D’autres professionnels de la santé s’inquiètent de ne recevoir aucune nouvelle, alors qu’ils soignent une population très fragile. C’est le cas de l’Institut de Cancérologie Sainte-Catherine à Avignon qui suit 3.000 personnes.
« Nos patients ont déjà payé un lourd tribut au COVID-19. Ils sont cloitrés chez eux ou en hôpital depuis neuf mois, ont des conditions de vie extrêmement pénibles », a dit à Reuters Roland Sicard, le directeur de l’établissement.
« Les jours passent, la polémique monte mais rien ne bouge. Nous ne savons pas si nous allons recevoir des vaccins. Ne va-t-on pas nous oublier ? », s’interroge-t-il.
Les Régions de France, qui s’inquiètent, pour leur part, d’une pénurie de vaccin lorsque le produit sera mis à disposition du grand public, ont écrit jeudi aux laboratoires pharmaceutiques Sanofi, Pfizer, AstraZeneca et Moderna pour savoir comment leur passer commande. Elles envisagent l’achat de 10 millions de vaccins.
« J’attends de Jean Castex ce soir l’engagement d’associer les collectivités à la campagne de vaccination. Il est dommage de se priver de nos capacités d’organisation, de mobilisation : 20.000 vaccinations en une semaine alors que nous disposons d’un million de doses, c’est vraiment minable », a écrit sur Twitter Hervé Morin, président de la Région Normandie.
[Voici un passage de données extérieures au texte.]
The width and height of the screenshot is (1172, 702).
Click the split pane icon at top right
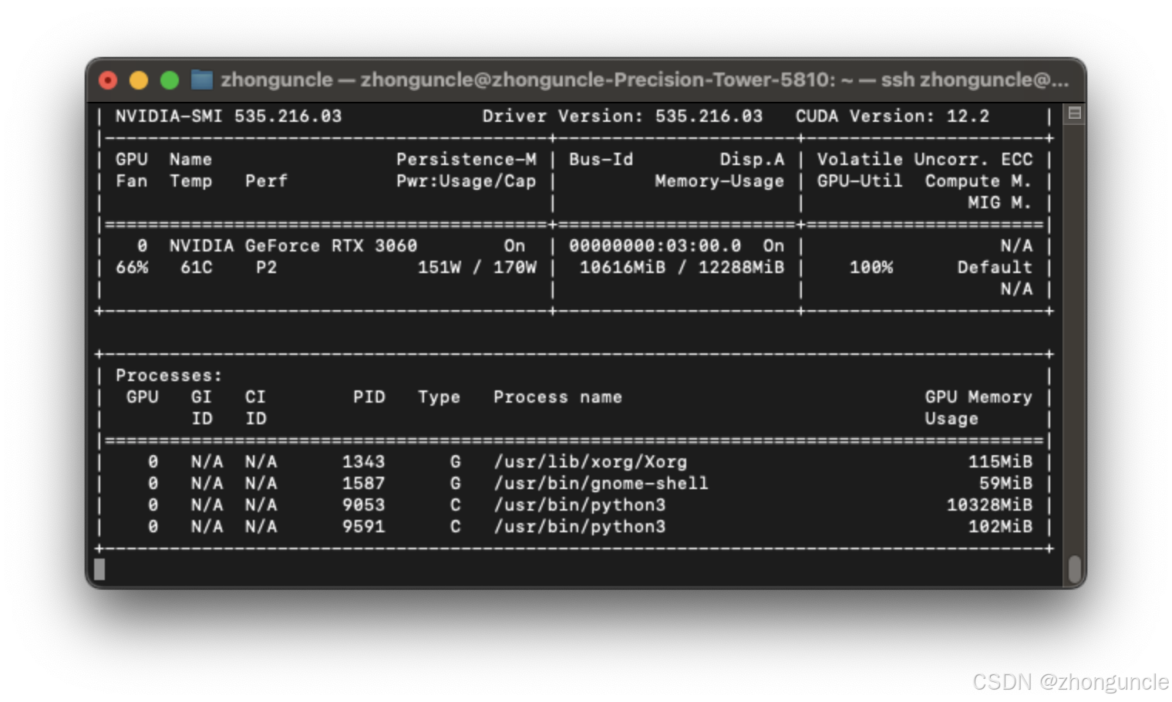click(x=1074, y=114)
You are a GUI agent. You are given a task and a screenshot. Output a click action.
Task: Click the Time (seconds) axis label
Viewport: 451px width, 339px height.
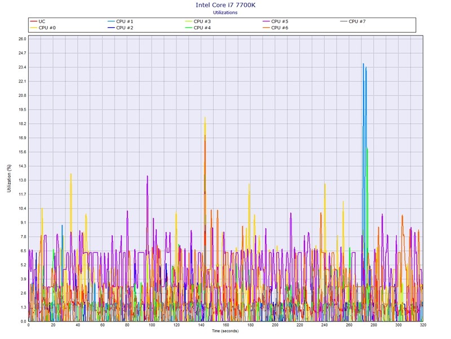pos(226,331)
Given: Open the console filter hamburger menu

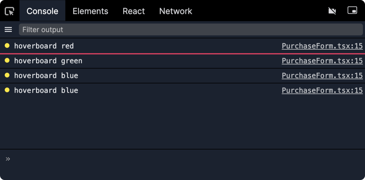Looking at the screenshot, I should pyautogui.click(x=8, y=30).
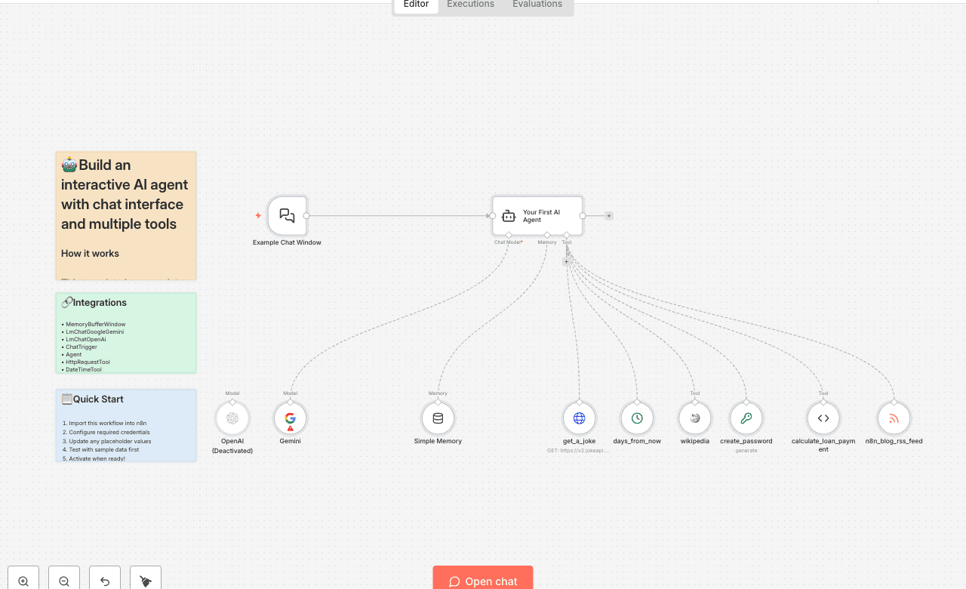
Task: Open the days_from_now datetime tool
Action: pyautogui.click(x=637, y=418)
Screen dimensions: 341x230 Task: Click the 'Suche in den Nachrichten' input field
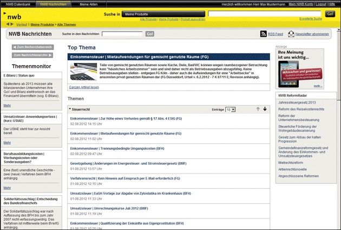(122, 34)
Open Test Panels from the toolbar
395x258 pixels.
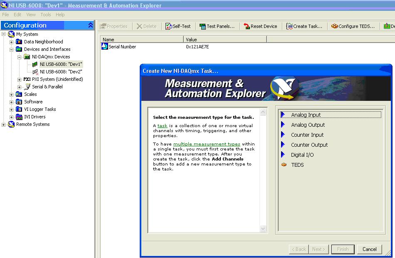coord(202,26)
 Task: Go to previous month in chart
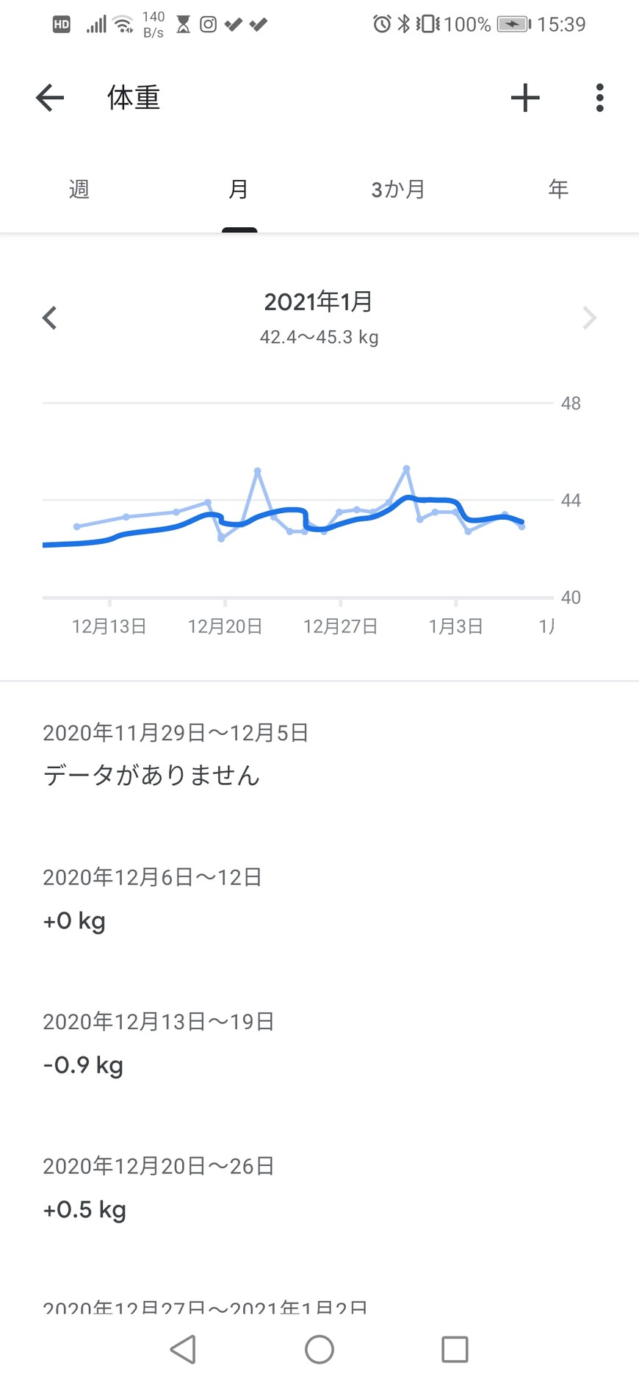click(x=50, y=318)
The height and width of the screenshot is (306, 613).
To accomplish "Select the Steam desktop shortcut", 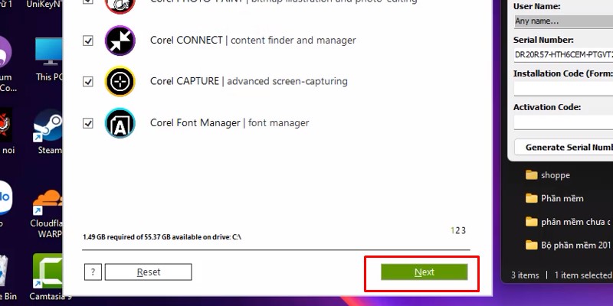I will (49, 130).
Le ministre de la Santé Olivier Véran a dit jeudi soir « faire en France, mais aussi à l’échelle européenne, le maximum pour sécuriser un maximum de doses ».
« Le monde entier est dans la même situation, achète les mêmes vaccins. Nous accompagnons les entreprises, y compris en Europe d’ailleurs, pour augmenter les chaînes de productions », a-t-il dit en conférence de presse.